======== The data

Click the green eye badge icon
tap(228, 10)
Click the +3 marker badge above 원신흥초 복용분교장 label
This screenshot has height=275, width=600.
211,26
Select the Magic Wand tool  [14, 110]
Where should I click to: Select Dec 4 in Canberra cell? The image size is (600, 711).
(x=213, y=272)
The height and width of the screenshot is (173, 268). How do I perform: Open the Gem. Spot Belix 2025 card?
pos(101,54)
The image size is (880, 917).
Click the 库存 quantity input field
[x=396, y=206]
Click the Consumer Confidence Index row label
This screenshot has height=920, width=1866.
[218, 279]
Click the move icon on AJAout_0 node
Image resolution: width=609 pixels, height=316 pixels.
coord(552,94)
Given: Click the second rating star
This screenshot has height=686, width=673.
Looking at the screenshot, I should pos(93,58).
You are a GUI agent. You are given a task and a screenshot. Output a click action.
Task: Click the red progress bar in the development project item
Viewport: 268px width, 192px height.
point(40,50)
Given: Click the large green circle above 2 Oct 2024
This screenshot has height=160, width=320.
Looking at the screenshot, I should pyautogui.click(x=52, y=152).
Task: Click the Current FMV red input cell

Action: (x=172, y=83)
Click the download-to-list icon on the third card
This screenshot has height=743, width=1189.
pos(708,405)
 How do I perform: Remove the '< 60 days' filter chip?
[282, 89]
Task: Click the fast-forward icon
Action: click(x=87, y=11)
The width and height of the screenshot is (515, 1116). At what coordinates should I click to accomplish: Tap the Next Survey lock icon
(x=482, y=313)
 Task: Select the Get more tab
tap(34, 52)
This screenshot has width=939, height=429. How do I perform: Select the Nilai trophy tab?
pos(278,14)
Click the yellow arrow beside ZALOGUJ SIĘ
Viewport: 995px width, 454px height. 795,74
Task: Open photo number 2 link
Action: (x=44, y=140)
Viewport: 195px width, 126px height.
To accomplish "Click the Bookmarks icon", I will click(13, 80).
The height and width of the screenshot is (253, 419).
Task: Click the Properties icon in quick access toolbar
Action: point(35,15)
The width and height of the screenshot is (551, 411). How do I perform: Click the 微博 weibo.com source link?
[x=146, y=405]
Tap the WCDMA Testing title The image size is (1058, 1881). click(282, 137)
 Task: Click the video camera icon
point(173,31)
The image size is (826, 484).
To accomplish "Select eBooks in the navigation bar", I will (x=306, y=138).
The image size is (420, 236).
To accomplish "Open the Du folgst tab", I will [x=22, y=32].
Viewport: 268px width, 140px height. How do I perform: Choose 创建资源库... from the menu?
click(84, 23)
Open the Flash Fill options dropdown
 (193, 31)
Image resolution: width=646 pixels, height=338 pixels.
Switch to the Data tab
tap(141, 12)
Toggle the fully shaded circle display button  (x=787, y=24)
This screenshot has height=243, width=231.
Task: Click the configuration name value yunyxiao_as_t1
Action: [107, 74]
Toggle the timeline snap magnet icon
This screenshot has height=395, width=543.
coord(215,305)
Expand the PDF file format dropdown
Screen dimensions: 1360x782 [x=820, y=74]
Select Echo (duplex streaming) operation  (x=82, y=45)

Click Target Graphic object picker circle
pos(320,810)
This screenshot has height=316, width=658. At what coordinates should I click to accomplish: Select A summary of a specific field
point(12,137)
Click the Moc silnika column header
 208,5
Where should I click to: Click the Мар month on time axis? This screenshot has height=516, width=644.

================

Every record above needs to be copied exactly.

Click the green eye badge icon
tap(228, 10)
Click the +3 marker badge above 원신흥초 복용분교장 label
This screenshot has height=275, width=600.
211,26
Select the Magic Wand tool  [14, 110]
Where should I click to: Select Dec 4 in Canberra cell? The image size is (600, 711).
(x=213, y=272)
The height and width of the screenshot is (173, 268). How do I perform: Open the Gem. Spot Belix 2025 card?
pos(101,54)
The image size is (880, 917).
Click the 库存 quantity input field
[x=396, y=206]
Click the Consumer Confidence Index row label
This screenshot has height=920, width=1866.
[218, 279]
Click the move icon on AJAout_0 node
Image resolution: width=609 pixels, height=316 pixels.
coord(552,94)
Given: Click the second rating star
This screenshot has height=686, width=673.
Looking at the screenshot, I should pos(93,58).
You are a GUI agent. You are given a task and a screenshot. Output a click action.
Task: Click the red progress bar in the development project item
Viewport: 268px width, 192px height.
point(40,50)
Given: Click the large green circle above 2 Oct 2024
This screenshot has height=160, width=320.
Looking at the screenshot, I should pyautogui.click(x=52, y=152).
Task: Click the Current FMV red input cell

Action: (x=172, y=83)
Click the download-to-list icon on the third card
This screenshot has height=743, width=1189.
pos(708,405)
 How do I perform: Remove the '< 60 days' filter chip?
[282, 89]
Task: Click the fast-forward icon
Action: click(x=87, y=11)
The width and height of the screenshot is (515, 1116). At what coordinates should I click to accomplish: Tap the Next Survey lock icon
(x=482, y=313)
 Task: Select the Get more tab
tap(34, 52)
This screenshot has width=939, height=429. How do I perform: Select the Nilai trophy tab?
pos(278,14)
Click the yellow arrow beside ZALOGUJ SIĘ
Viewport: 995px width, 454px height. 795,74
Task: Open photo number 2 link
Action: (x=44, y=140)
Viewport: 195px width, 126px height.
To accomplish "Click the Bookmarks icon", I will click(13, 80).
The height and width of the screenshot is (253, 419).
Task: Click the Properties icon in quick access toolbar
Action: point(35,15)
The width and height of the screenshot is (551, 411). How do I perform: Click the 微博 weibo.com source link?
[x=146, y=405]
Tap the WCDMA Testing title The image size is (1058, 1881). click(282, 137)
 Task: Click the video camera icon
point(173,31)
The image size is (826, 484).
To accomplish "Select eBooks in the navigation bar", I will (x=306, y=138).
The image size is (420, 236).
To accomplish "Open the Du folgst tab", I will [x=22, y=32].
Viewport: 268px width, 140px height. How do I perform: Choose 创建资源库... from the menu?
click(84, 23)
Open the Flash Fill options dropdown
 (193, 31)
Image resolution: width=646 pixels, height=338 pixels.
Switch to the Data tab
tap(141, 12)
Toggle the fully shaded circle display button  (x=787, y=24)
This screenshot has height=243, width=231.
Task: Click the configuration name value yunyxiao_as_t1
Action: [107, 74]
Toggle the timeline snap magnet icon
This screenshot has height=395, width=543.
coord(215,305)
Expand the PDF file format dropdown
Screen dimensions: 1360x782 [x=820, y=74]
Select Echo (duplex streaming) operation  (x=82, y=45)

Click Target Graphic object picker circle
pos(320,810)
This screenshot has height=316, width=658. At what coordinates should I click to accomplish: Select A summary of a specific field
point(12,137)
Click the Moc silnika column header
 208,5
Where should I click to: Click the Мар month on time axis? This screenshot has height=516, width=644.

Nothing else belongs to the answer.